In table_ins CTE I try to insert the same row I was looking for earlier. COALESCE(id, NEXTVAL('mytable_id_seq'::REGCLASS)) is saying: id could be defined, if so, use it; whereas if id is null, increment the sequence on id and use this new value to insert a row. The ON CONFLICT clause assure
that if id is already in mytable I don't insert anything.
At the end I put everything together with a UNION between table_ins and table_sel, so that I'm sure to take my sweet id value and execute both CTE.
This query needs to search for the value other_key only once, and is a "search this value" not a "check if this value not exists in the table", that is very heavy; in Denis alternative you use other_key in both types of searches. In my query you "check if a value not exists" only on id that is a integer primary key, that, for construction, is fast.
Minor tweak a decade late to Denis's excellent answer:
-- Create the table with a unique constraint
CREATE TABLE mytable (
id serial PRIMARY KEY
, other_key varchar NOT NULL UNIQUE
);
WITH new_row AS (
-- Only insert when we don't find anything, avoiding a table lock if
-- possible.
INSERT INTO mytable ( other_key )
SELECT 'SOMETHING'
WHERE NOT EXISTS (
SELECT *
FROM mytable
WHERE other_key = 'SOMETHING'
)
RETURNING *
)
(
-- This comes first in the UNION ALL since it'll almost certainly be
-- in the query cache. Marginally slower for the insert case, but also
-- marginally faster for the much more common read-only case.
SELECT *
FROM mytable
WHERE other_key = 'SOMETHING'
-- Don't check for duplicates to be removed
UNION ALL
-- If we reach this point in iteration, we needed to do the INSERT and
-- lock after all.
SELECT *
FROM new_row
) LIMIT 1 -- Just return whatever comes first in the results and allow
-- the query engine to cut processing short for the INSERT
-- calculation.
;
The UNION ALL tells the planner it doesn't have to collect results for de-duplication. The LIMIT 1 at the end allows the planner to short-circuit further processing/iteration once it knows there's an answer available.

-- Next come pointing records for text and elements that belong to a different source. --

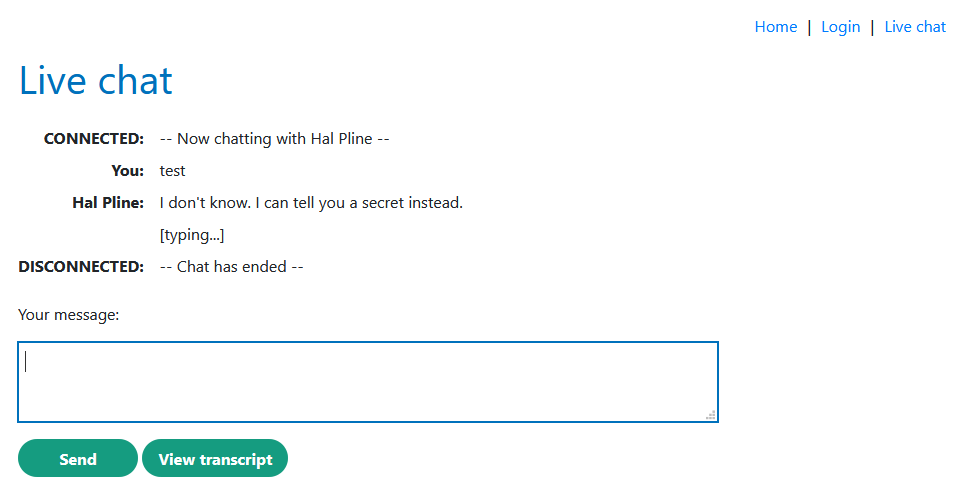Click the 'Hal Pline:' sender label
The image size is (961, 500).
click(108, 203)
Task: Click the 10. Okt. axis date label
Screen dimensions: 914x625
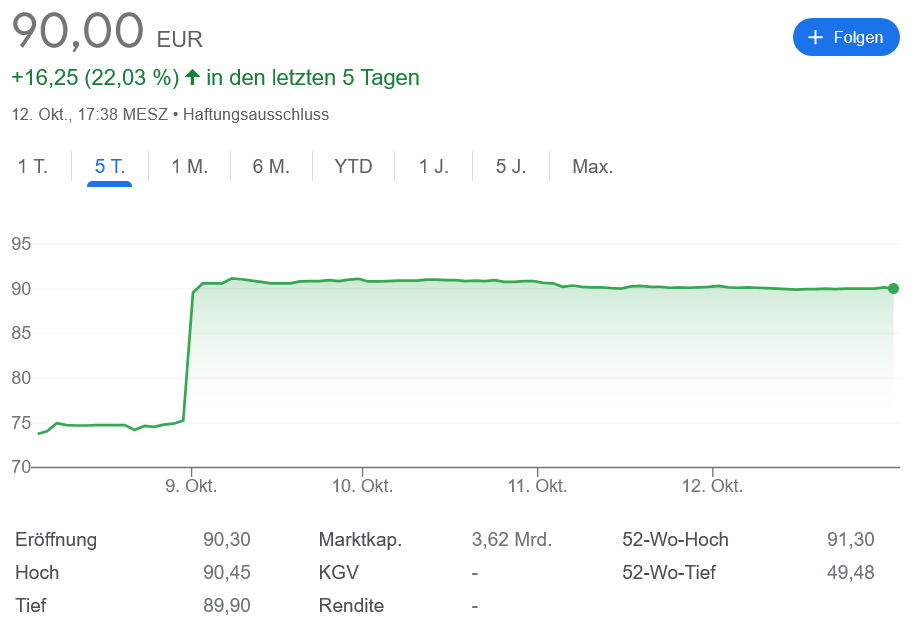Action: coord(362,486)
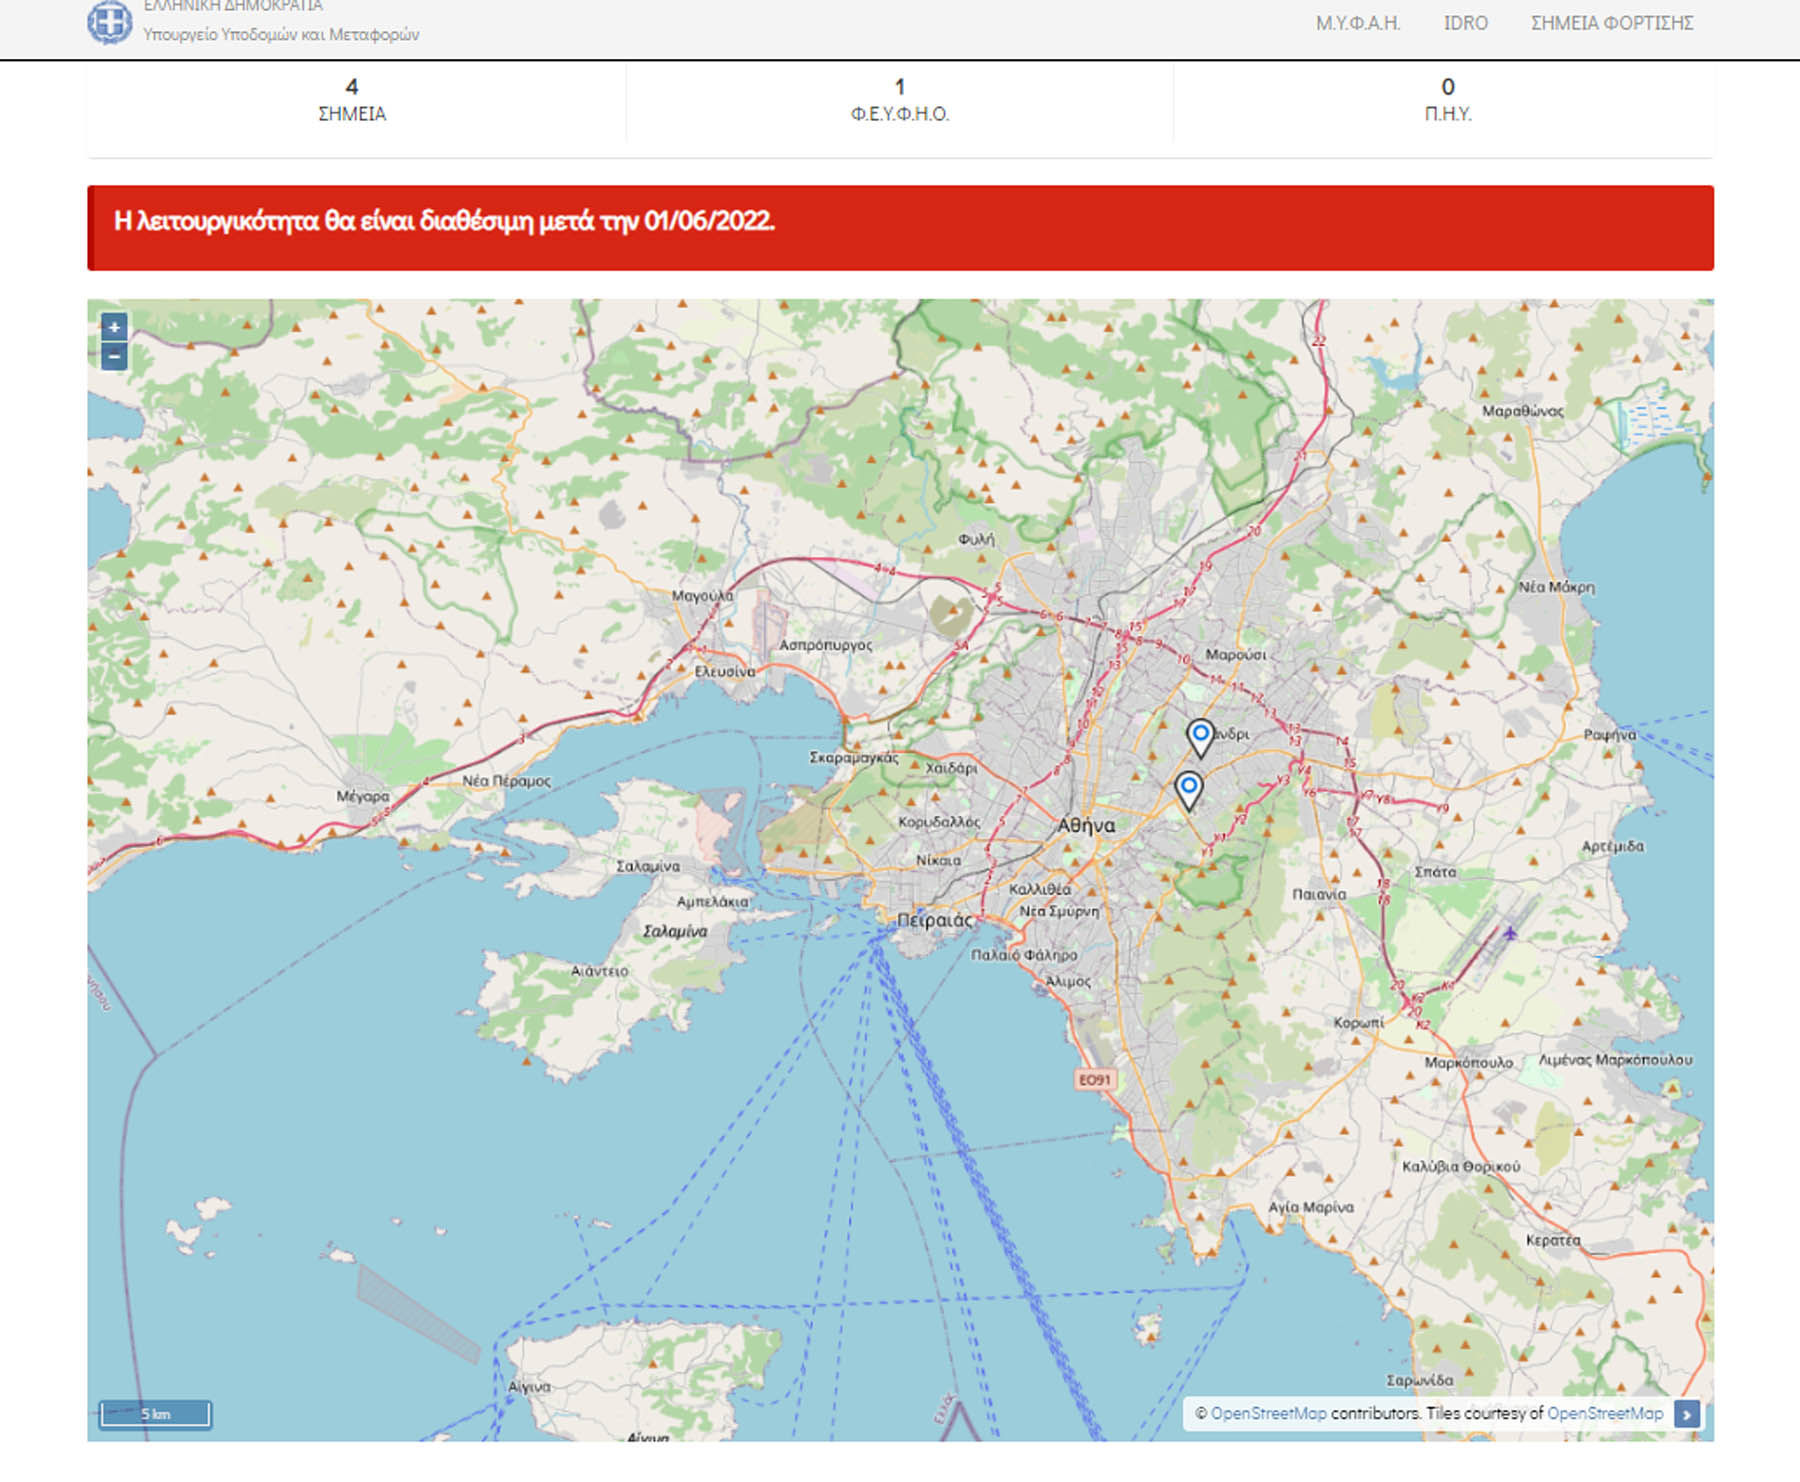Select the 4 ΣΗΜΕΙΑ counter
This screenshot has width=1800, height=1482.
352,100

NOTE: There is a race condition present here and in the original answer. If the entry does not already exist, the INSERT will fail with a unique constraint violation. The error can be suppressed with ON CONFLICT DO NOTHING, but the query will return an empty set instead of the new row. This is a difficult problem because getting that info from another transaction would violate the I in ACID.